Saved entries
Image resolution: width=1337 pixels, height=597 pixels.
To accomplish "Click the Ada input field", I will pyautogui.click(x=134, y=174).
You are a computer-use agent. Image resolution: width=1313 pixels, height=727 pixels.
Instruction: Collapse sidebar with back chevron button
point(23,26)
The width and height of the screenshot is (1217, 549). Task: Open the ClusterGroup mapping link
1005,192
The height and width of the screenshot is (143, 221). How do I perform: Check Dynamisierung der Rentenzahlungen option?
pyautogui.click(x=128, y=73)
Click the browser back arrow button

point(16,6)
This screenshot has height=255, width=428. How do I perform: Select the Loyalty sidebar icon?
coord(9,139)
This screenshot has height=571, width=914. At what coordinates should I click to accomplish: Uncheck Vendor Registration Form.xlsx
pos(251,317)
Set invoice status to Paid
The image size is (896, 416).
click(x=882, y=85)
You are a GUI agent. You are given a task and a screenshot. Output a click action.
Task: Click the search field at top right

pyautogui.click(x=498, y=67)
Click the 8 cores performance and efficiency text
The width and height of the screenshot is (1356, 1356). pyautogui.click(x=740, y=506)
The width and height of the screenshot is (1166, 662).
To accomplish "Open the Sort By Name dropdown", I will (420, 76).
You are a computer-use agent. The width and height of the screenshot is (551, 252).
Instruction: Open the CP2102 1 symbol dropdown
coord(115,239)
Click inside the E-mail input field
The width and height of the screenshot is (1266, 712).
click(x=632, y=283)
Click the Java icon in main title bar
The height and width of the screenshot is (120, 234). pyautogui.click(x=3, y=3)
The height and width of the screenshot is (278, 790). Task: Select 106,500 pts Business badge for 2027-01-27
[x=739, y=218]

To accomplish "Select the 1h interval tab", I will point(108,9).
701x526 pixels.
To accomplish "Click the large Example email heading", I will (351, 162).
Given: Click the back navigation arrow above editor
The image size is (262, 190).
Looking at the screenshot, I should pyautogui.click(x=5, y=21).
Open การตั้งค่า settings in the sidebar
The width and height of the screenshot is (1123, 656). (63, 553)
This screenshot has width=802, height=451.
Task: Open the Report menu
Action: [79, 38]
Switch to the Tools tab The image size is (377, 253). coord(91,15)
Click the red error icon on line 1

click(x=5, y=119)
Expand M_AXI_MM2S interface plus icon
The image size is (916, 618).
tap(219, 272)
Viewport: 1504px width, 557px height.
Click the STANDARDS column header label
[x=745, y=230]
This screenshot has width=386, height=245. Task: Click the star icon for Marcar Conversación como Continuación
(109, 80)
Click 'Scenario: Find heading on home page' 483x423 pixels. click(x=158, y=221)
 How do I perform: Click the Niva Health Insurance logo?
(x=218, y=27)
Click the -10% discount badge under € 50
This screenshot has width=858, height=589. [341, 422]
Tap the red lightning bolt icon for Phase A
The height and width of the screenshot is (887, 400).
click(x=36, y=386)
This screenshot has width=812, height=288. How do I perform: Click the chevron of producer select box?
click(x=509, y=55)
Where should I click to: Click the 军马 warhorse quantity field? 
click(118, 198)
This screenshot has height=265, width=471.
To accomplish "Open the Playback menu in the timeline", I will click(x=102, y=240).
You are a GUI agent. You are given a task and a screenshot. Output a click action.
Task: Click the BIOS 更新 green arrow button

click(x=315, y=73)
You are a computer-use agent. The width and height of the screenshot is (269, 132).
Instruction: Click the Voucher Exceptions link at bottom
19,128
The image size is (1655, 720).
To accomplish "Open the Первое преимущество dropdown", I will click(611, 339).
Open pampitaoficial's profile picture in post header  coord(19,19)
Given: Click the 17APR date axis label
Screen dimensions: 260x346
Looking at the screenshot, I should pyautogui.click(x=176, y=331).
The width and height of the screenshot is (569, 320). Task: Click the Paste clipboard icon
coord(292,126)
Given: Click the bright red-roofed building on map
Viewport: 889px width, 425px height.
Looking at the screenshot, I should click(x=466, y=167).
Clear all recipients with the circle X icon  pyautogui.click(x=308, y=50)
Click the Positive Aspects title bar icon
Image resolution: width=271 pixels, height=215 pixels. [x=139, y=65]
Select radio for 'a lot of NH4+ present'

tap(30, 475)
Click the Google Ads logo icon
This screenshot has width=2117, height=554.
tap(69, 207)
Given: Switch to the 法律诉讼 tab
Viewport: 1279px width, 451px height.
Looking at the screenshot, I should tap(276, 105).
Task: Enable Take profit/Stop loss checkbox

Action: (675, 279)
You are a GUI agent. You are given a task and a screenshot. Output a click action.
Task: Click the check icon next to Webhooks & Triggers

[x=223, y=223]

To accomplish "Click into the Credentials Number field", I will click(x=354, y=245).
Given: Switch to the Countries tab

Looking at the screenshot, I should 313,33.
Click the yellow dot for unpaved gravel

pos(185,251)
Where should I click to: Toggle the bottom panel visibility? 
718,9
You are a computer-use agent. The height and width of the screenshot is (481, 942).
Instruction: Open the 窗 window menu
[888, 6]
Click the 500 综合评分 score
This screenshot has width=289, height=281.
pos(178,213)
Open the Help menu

▶ Your objective
Would you repeat all of the data above, word for word?

▶ Written response
Image resolution: width=1337 pixels, height=597 pixels.
To accomplish "Click the Ada input field", I will pyautogui.click(x=134, y=174).
You are a computer-use agent. Image resolution: width=1313 pixels, height=727 pixels.
Instruction: Collapse sidebar with back chevron button
point(23,26)
The width and height of the screenshot is (1217, 549). Task: Open the ClusterGroup mapping link
1005,192
The height and width of the screenshot is (143, 221). How do I perform: Check Dynamisierung der Rentenzahlungen option?
pyautogui.click(x=128, y=73)
Click the browser back arrow button

point(16,6)
This screenshot has height=255, width=428. How do I perform: Select the Loyalty sidebar icon?
coord(9,139)
This screenshot has height=571, width=914. At what coordinates should I click to accomplish: Uncheck Vendor Registration Form.xlsx
pos(251,317)
Set invoice status to Paid
The image size is (896, 416).
click(x=882, y=85)
You are a GUI agent. You are given a task and a screenshot. Output a click action.
Task: Click the search field at top right

pyautogui.click(x=498, y=67)
Click the 8 cores performance and efficiency text
The width and height of the screenshot is (1356, 1356). pyautogui.click(x=740, y=506)
The width and height of the screenshot is (1166, 662).
To accomplish "Open the Sort By Name dropdown", I will (420, 76).
You are a computer-use agent. The width and height of the screenshot is (551, 252).
Instruction: Open the CP2102 1 symbol dropdown
coord(115,239)
Click inside the E-mail input field
The width and height of the screenshot is (1266, 712).
click(x=632, y=283)
Click the Java icon in main title bar
The height and width of the screenshot is (120, 234). pyautogui.click(x=3, y=3)
The height and width of the screenshot is (278, 790). Task: Select 106,500 pts Business badge for 2027-01-27
[x=739, y=218]

To accomplish "Select the 1h interval tab", I will point(108,9).
701x526 pixels.
To accomplish "Click the large Example email heading", I will (351, 162).
Given: Click the back navigation arrow above editor
The image size is (262, 190).
Looking at the screenshot, I should pyautogui.click(x=5, y=21).
Open การตั้งค่า settings in the sidebar
The width and height of the screenshot is (1123, 656). (63, 553)
This screenshot has width=802, height=451.
Task: Open the Report menu
Action: [79, 38]
Switch to the Tools tab The image size is (377, 253). coord(91,15)
Click the red error icon on line 1

click(x=5, y=119)
Expand M_AXI_MM2S interface plus icon
The image size is (916, 618).
tap(219, 272)
Viewport: 1504px width, 557px height.
Click the STANDARDS column header label
[x=745, y=230]
This screenshot has width=386, height=245. Task: Click the star icon for Marcar Conversación como Continuación
(109, 80)
Click 'Scenario: Find heading on home page' 483x423 pixels. click(x=158, y=221)
 How do I perform: Click the Niva Health Insurance logo?
(x=218, y=27)
Click the -10% discount badge under € 50
This screenshot has width=858, height=589. [341, 422]
Tap the red lightning bolt icon for Phase A
The height and width of the screenshot is (887, 400).
click(x=36, y=386)
This screenshot has width=812, height=288. How do I perform: Click the chevron of producer select box?
click(x=509, y=55)
Where should I click to: Click the 军马 warhorse quantity field? 
click(118, 198)
This screenshot has height=265, width=471.
To accomplish "Open the Playback menu in the timeline", I will click(x=102, y=240).
You are a GUI agent. You are given a task and a screenshot. Output a click action.
Task: Click the BIOS 更新 green arrow button

click(x=315, y=73)
You are a computer-use agent. The width and height of the screenshot is (269, 132).
Instruction: Click the Voucher Exceptions link at bottom
19,128
The image size is (1655, 720).
To accomplish "Open the Первое преимущество dropdown", I will click(611, 339).
Open pampitaoficial's profile picture in post header  coord(19,19)
Given: Click the 17APR date axis label
Screen dimensions: 260x346
Looking at the screenshot, I should pyautogui.click(x=176, y=331).
The width and height of the screenshot is (569, 320). Task: Click the Paste clipboard icon
coord(292,126)
Given: Click the bright red-roofed building on map
Viewport: 889px width, 425px height.
Looking at the screenshot, I should click(x=466, y=167).
Clear all recipients with the circle X icon  pyautogui.click(x=308, y=50)
Click the Positive Aspects title bar icon
Image resolution: width=271 pixels, height=215 pixels. [x=139, y=65]
Select radio for 'a lot of NH4+ present'

tap(30, 475)
Click the Google Ads logo icon
This screenshot has width=2117, height=554.
tap(69, 207)
Given: Switch to the 法律诉讼 tab
Viewport: 1279px width, 451px height.
Looking at the screenshot, I should tap(276, 105).
Task: Enable Take profit/Stop loss checkbox

Action: (675, 279)
You are a GUI agent. You are given a task and a screenshot. Output a click action.
Task: Click the check icon next to Webhooks & Triggers

[x=223, y=223]

To accomplish "Click into the Credentials Number field", I will click(x=354, y=245).
Given: Switch to the Countries tab

Looking at the screenshot, I should 313,33.
Click the yellow dot for unpaved gravel

pos(185,251)
Where should I click to: Toggle the bottom panel visibility? 
718,9
You are a computer-use agent. The height and width of the screenshot is (481, 942).
Instruction: Open the 窗 window menu
[888, 6]
Click the 500 综合评分 score
This screenshot has width=289, height=281.
pos(178,213)
Open the Help menu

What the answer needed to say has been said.